Per prepararsi al primo, grande passo sulla Luna, gli astronauti Neil Armstrong e Buzz Aldrin (e poi tutti i moonwalker dopo di loro) si addestrarono sia in una base in prossimità del Grand Canyon sia in un antico cratere da impatto, il Meteor Crater, uno dei meglio conservati sulla Terra. Ambienti "lunari" del tutto naturali che ancora oggi sono frequentati dagli astronauti che presto potrebbero calcare il suolo della Luna. Si racconta che nel cratere Aldrin abbia strappato la tuta spaziale su di una formazione rocciosa che, da allora, per l'appunto si chiama "roccia dei pantaloni strappati": fantasioso o meno, pare che l'incidente obbligò la Nasa a rivedere alcune caratteristiche delle tute.

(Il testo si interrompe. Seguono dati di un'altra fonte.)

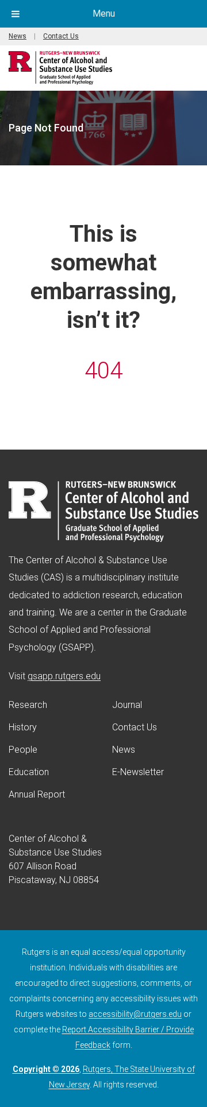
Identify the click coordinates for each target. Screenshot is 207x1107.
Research (28, 704)
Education (29, 772)
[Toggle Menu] (15, 14)
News (17, 36)
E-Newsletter (138, 772)
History (23, 727)
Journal (127, 704)
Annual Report (37, 794)
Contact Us (61, 36)
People (23, 749)
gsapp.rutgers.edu (64, 676)
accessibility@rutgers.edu (135, 1014)
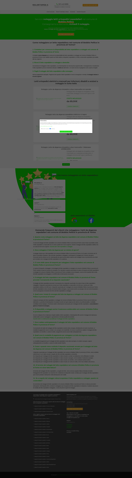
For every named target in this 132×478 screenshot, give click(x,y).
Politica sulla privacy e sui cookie (46, 126)
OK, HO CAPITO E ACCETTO (66, 131)
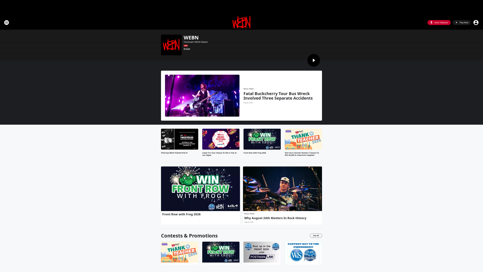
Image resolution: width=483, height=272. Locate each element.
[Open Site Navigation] (6, 22)
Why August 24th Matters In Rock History (275, 218)
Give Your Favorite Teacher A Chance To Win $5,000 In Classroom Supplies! (302, 154)
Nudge (187, 48)
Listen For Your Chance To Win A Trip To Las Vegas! (219, 154)
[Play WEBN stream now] (171, 45)
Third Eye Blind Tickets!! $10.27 (174, 153)
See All (316, 235)
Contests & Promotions (189, 235)
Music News (249, 89)
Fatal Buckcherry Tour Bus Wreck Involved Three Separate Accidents (278, 95)
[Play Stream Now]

Quintali di dinamite. In prossimità delle stesse aree la NASA e l'U.S. Geological Survey (il Servizio geologico degli Stati Uniti) realizzarono anche "ambienti lunari" ad hoc, facendo saltare quintali di dinamite per creare crateri che replicassero la superficie della Luna. In particolare, guidati da una sorta di cartografia per immagini realizzata nel corso delle missioni Apollo 8 e 10, gli esperti coordinati da Gene Shoemaker (uno degli scopritori della cometa che nel 1994 impattò su Giove), cercarono di ricostruire (per quanto possibile) l'esatta morfologia del sito di atterraggio previsto per l'Apollo 11, nel Mare della Tranquillità, dove allunarono gli astronauti di Apollo 11.
In quella "Luna sulla Terra" gli astronauti hanno provato gli strumenti che avrebbero portato con loro, dalle semplici pinze - utilizzate poi per raccogliere campioni - ai rover, come testimoniano le numerose fotografie arrivate fino a noi grazie agli archivi Nasa: oggi, tra quei crateri si incontrano gli astronauti della classe 2017, candidati per le future missioni lunari e marziane. Lo Stato dell'Arizona ha proposto di chiudere ai test alcuni di quei siti per trasformarli in luoghi "archeologici sacri".